1. The two applications before me are related applications which turn on the question of legal professional privilege and, to a more limited extent, general obligations of disclosure and listing. In 1998 the claimants prepared, or caused to be prepared, documentation for a warranty scheme which they sought to sell to retailers to replace insurance based schemes which had been rendered commercially unattractive by a change in the tax regime. A Mr Chan and a Mr Cooper, solicitors on the Isle of Man, devised a scheme involving moneys being held off-shore and in trust. In the course of devising the scheme a document known in these proceedings as a CAA (an acronym for Collections Account Agreement) was prepared. Copyright in that document vested in the second claimant; in due course it was transferred to the first claimant.
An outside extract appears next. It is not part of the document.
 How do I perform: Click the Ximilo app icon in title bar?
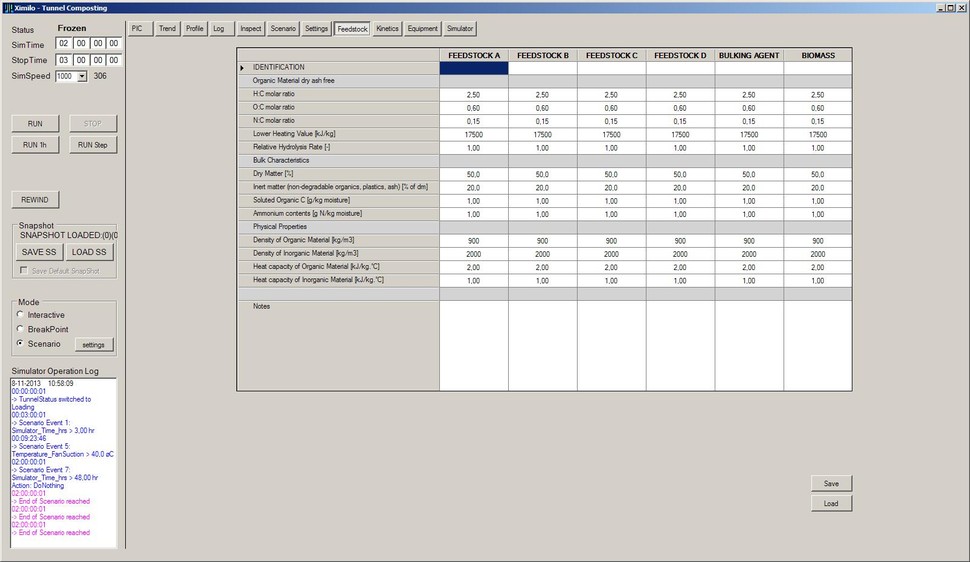pyautogui.click(x=7, y=7)
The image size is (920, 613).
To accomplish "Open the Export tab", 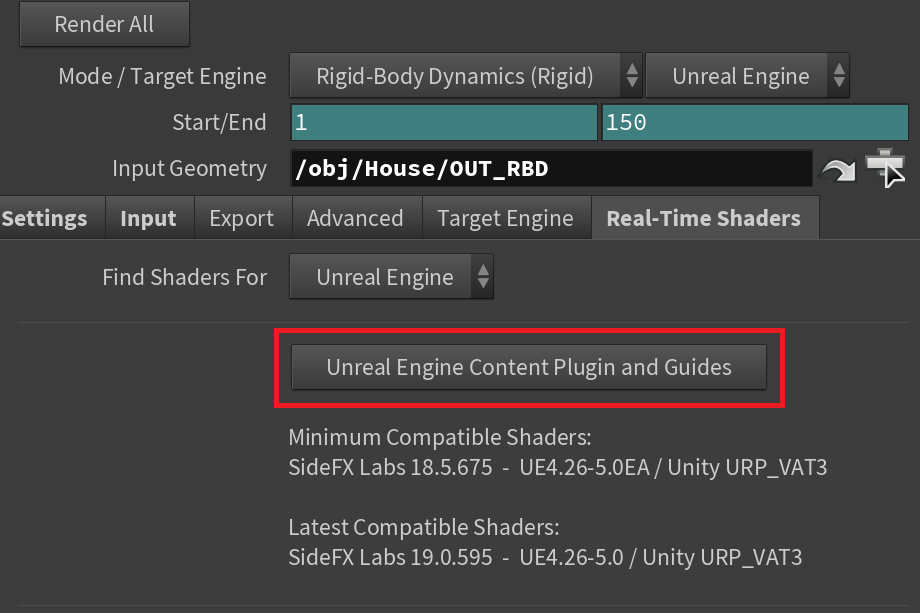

I shall not distinguish between those two companies for the purposes of this judgment (because it is not necessary to do so) and shall treat all relevant copyright and confidentiality rights as being vested in what I will call "USP". The CAA came into the possession of the first defendant ("LGH") because that company was, at the time, the administrator of the scheme in question ("the Scottish Power scheme"), but it was the subject of a confidentiality agreement. Modifications were carried out to it, and a finalised version was used in that scheme. As a result of joint input into the final document, the judge at the hearing on liability referred to below found that copyright in that final version vested jointly in Scottish Power and USP.

2. In 2000 the claimants and LGH were rivals in bidding to participate in another scheme, this time for an entity which I will call Powerhouse. In this context LGH and the other two defendants, who are all companies in the same group (the AON group), used the final form draft CAA as a starting point for the drafting of a similar document which they put forward in their bid to devise and operate a scheme for Powerhouse. In doing so they are said to have been able to maintain a bidding position in competition with the claimants until Powerhouse ultimately decided that the claimants' scheme was one that they preferred. In a judgment delivered on 8th November 2002 HH Judge Weeks QC held that that use was an infringement of the copyright in the 1998 original and a breach of confidentiality, and he ordered an inquiry as to the damages arising from those wrongs. That inquiry is not confined to the actual breaches that he found; it is set to be held at the end of April before a Master.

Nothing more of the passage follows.